The article, written by Lacey Rose and Marisa Guthrie, is a great example of how to give a guy enough rope to hang himself. Rose and Guthrie maintain a subtle, by-Hollywood-for-Hollywood, air of barbed ‘neutrality’, blandly describing Bush’s “shaky start” on Today, including his infamous interview of Olympic swimmer Ryan Lochte, during which Lochte told one whopper after another, and Bush expressed almost no skepticism. (It was so inept that Bush got a live-on-air rebuke from his colleague, Al Roker, which became heated, and was both dramatic and hilarious, since it took place on a beach, and they were wearing identical shirts.)

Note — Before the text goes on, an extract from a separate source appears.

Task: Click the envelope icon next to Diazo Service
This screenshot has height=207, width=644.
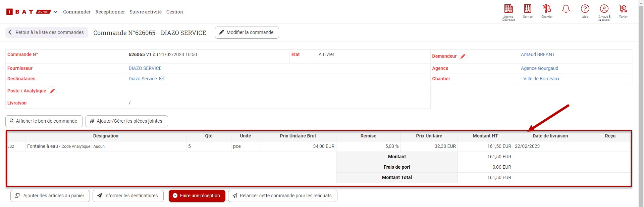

Rose and Guthrie coolly mention Bush’s ‘lack of hard news experience’ prior to getting the Today job, and his, ‘snarky red carpet presence’, in his previous work on the celebrity beat. And they allow the fact that he lost his job and became a “late night punch line”, while Trump got elected President of the United States, to just hang there, like a pair of torn boxers on a clothesline. The notion that, as a wealthy, terminally white member of a family that includes two US Presidents, this is as tough as Billy Bush’s life is ever going to get, is never mentioned either, but it’s hanging there as well.

There’s a note preceding the transcript of the interview which states that his lawyer and publicist were present throughout. So, Bush, already not articulate, is on a bit of a tightrope, which he does not do well at. The result is sentences like this:

“I’ve come out of this with a deeper understanding of how women can connect to the feeling of having to fight extra hard for an even playing field. The ground isn’t even. Maybe it’s improving, but still it isn’t even.”

Well hell, that belongs on a tee shirt!

Or this: “I put together an apology right away, the one you saw; I told people that I was ashamed and embarrassed. And I was.”

Talk about placing the cart before the horse, and the cart’s already on that uneven ground, so now the wheels are coming off! But he keeps talking, and when asked if he’d ever before heard Trump talk the way he does on the tape, Bush even throws in a metaphor:

“I don’t recall anything to that degree. But he’s a provocateur. Shocking statements flow like wine from him, and he likes to captivate an audience.”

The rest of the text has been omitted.